Trecho do documento
----------------------------------------

Procurador do Estado de São Paulo

Doutor e Mestre em Direito Constitucional pela PUC-SP

Presidente do Sindicato dos Procuradores do Estado, das Autarquias, das Fundações e das Universidades Públicas do Estado de São Paulo –SINDIPROESP (biênios 2015-2016 e 2017-2018)

Ex-Conselheiro Eleito da Procuradoria Geral do Estado de São Paulo (biênio 2013-2014)

Membro das Comissões de Advocacia Pública, de Direito Constitucional e de Direitos e Prerrogativas da OAB-SP (triênio 2016-2018)

Autor do livro intitulado “Controle dos atos parlamentares pelo Poder Judiciário” (Malheiros, 2003)

Várias são as competências constitucionais a cargo exclusivo da Advocacia Pública e seus membros.

 

Do texto da Constituição da República trintenária, extraem-se: a representação judicial e extrajudicial, a consultoria e o assessoramento jurídicos e a execução da dívida ativa dos entes federados (cf. arts. 131 e 132).

----------------------------------------

Amostra de dados
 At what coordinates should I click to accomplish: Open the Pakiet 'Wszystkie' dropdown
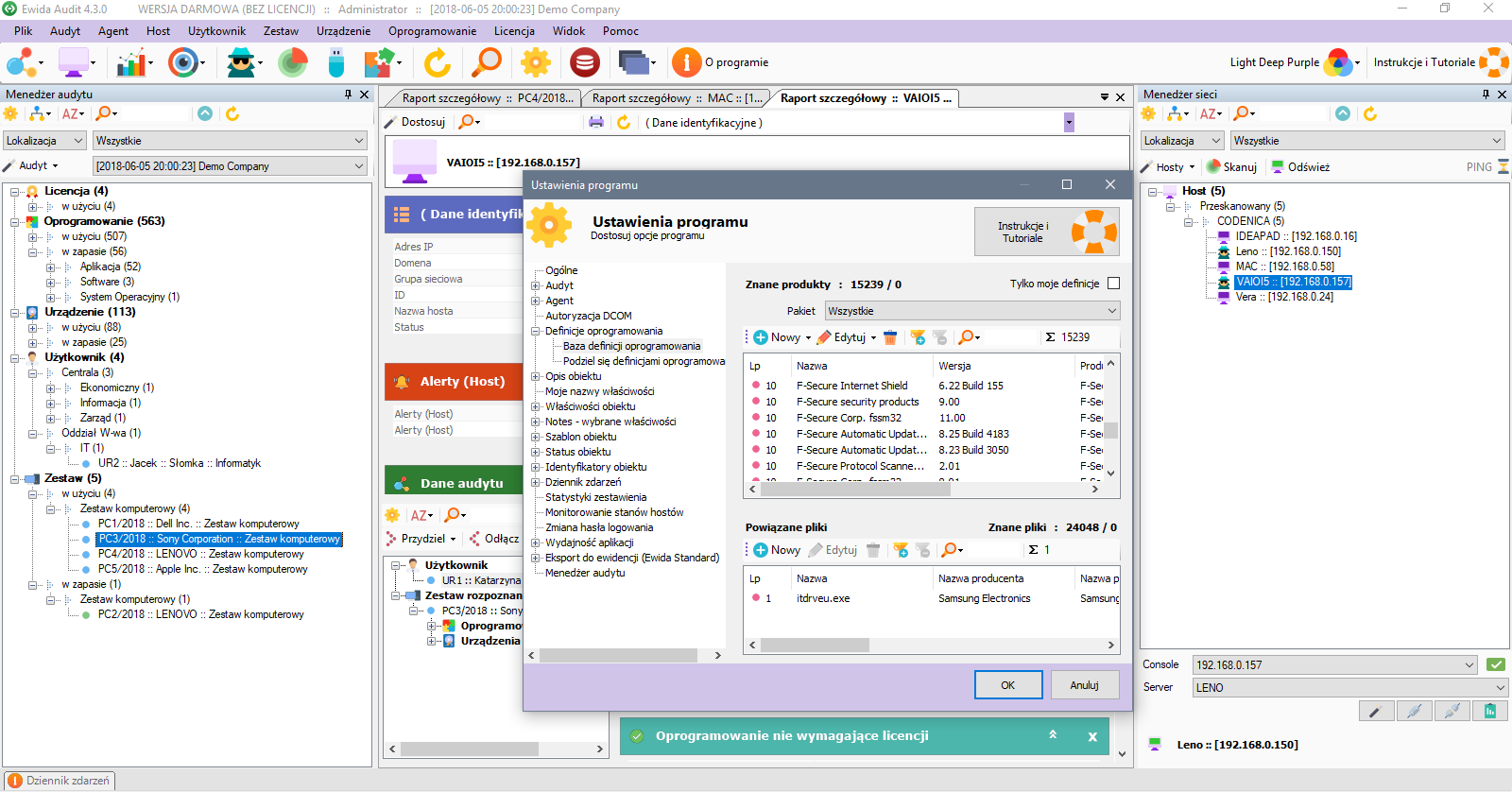[972, 311]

----------------------------------------

Enunciado A
Responda com base no trecho do documento:
(i) Qual editora publicou o livro "Controle dos atos parlamentares pelo Poder Judiciário"?
(ii) Em que biênio foi exercido o cargo de Ex-Conselheiro Eleito da Procuradoria Geral do Estado de São Paulo?
(iii) Quais artigos da Constituição são citados ao tratar das competências da Advocacia Pública?
Enunciado B
Redigite o trecho do documento começando em "Presidente do Sindicato" e terminando em "131 e 132).".
A listagem não é necessária para resolver o que se pede.

Resolução do exercício A
(i) Malheiros.
(ii) 2013-2014.
(iii) Os arts. 131 e 132.

Resolução do exercício B
Presidente do Sindicato dos Procuradores do Estado, das Autarquias, das Fundações e das Universidades Públicas do Estado de São Paulo –SINDIPROESP (biênios 2015-2016 e 2017-2018)

Ex-Conselheiro Eleito da Procuradoria Geral do Estado de São Paulo (biênio 2013-2014)

Membro das Comissões de Advocacia Pública, de Direito Constitucional e de Direitos e Prerrogativas da OAB-SP (triênio 2016-2018)

Autor do livro intitulado “Controle dos atos parlamentares pelo Poder Judiciário” (Malheiros, 2003)

Várias são as competências constitucionais a cargo exclusivo da Advocacia Pública e seus membros.

 

Do texto da Constituição da República trintenária, extraem-se: a representação judicial e extrajudicial, a consultoria e o assessoramento jurídicos e a execução da dívida ativa dos entes federados (cf. arts. 131 e 132).